THE DATA:

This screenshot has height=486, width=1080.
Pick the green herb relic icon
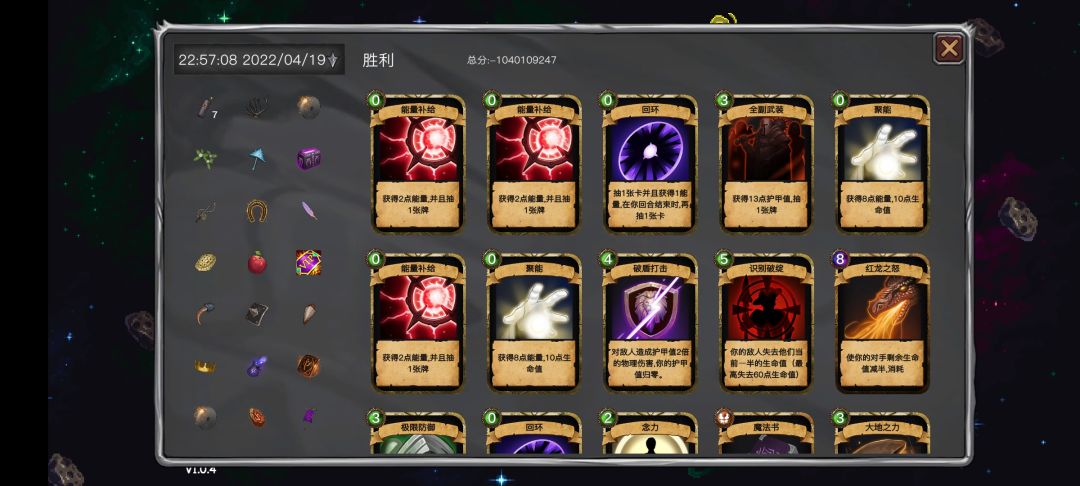(x=205, y=159)
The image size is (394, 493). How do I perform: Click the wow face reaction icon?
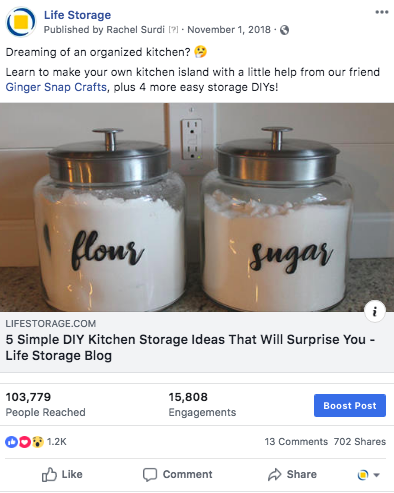[38, 442]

DESCRIPTION OF THE TASK:
Write out all of the data above exactly, pictures excluded.

WORKED SOLUTION:
This screenshot has height=486, width=1080.
Pick the green herb relic icon
(x=205, y=159)
The image size is (394, 493). How do I perform: Click the wow face reaction icon?
[38, 442]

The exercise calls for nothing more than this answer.